Next Wednesday, the German Chancellor and the French President will jointly address the European Parliament in Strasbourg. This will be the first time that the leaders of the two greatest political powers of the Union address the representatives of the European citizens together since François Mitterrand and Helmut Kohl in 1989 in the aftermath of the fall of the Berlin Wall.

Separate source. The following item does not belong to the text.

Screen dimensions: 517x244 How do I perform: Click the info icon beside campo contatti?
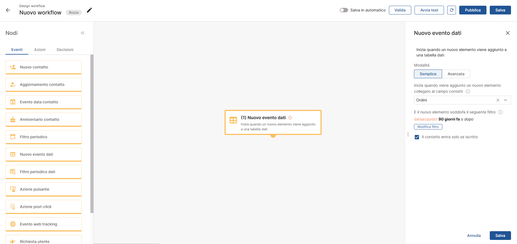pos(468,91)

On that occasion, President and Chancellor celebrated the perspective of German reunification and showed a face of unity in front of the new challenges that the end of the Cold War would bring. They adopted very different, if not opposite, attitudes and styles in their respective speeches. François Mitterrand made himself the spokesman of pragmatism and continuity, accepting the ineluctability of German unification and its impact on the European order. Kohl played the card of moral leadership. Nevertheless, the common message was clear: the European Communities needed to be profoundly transformed in the direction of a political union to be able to cope with a unified Germany and embrace the European citizens liberated from the Soviet yoke. Needless to say, political union didn’t follow suit. But plans for a European monetary union, subject of studies and reports for the previous two decades, received a final impetus in those crucial days.

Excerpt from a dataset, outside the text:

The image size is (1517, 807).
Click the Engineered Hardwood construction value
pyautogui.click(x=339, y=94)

On Wednesday, the two leaders will meet a very different Parliament under very different circumstances.
The Parliament they will address has infinitely more power than the 1989 assembly. A diligent law-maker, it doesn’t show any will to play a driving role in the broader discourse on the future and reforms of the Union. Some of its members still stand out for their ambitious projects and encouraging discourses. Well-intended declarations and resolutions are not in shortage. But it seems impossible to find the spirit and necessary consensus for the Parliament as an institution to act as a real driving force in the broader discourse on the future of the Union. Its leaders are resigned to leave such a role in the hands of the Heads of State and Government. It is also a much more sceptic Parliament, not only due to the new Eurosceptical and nationalist parties.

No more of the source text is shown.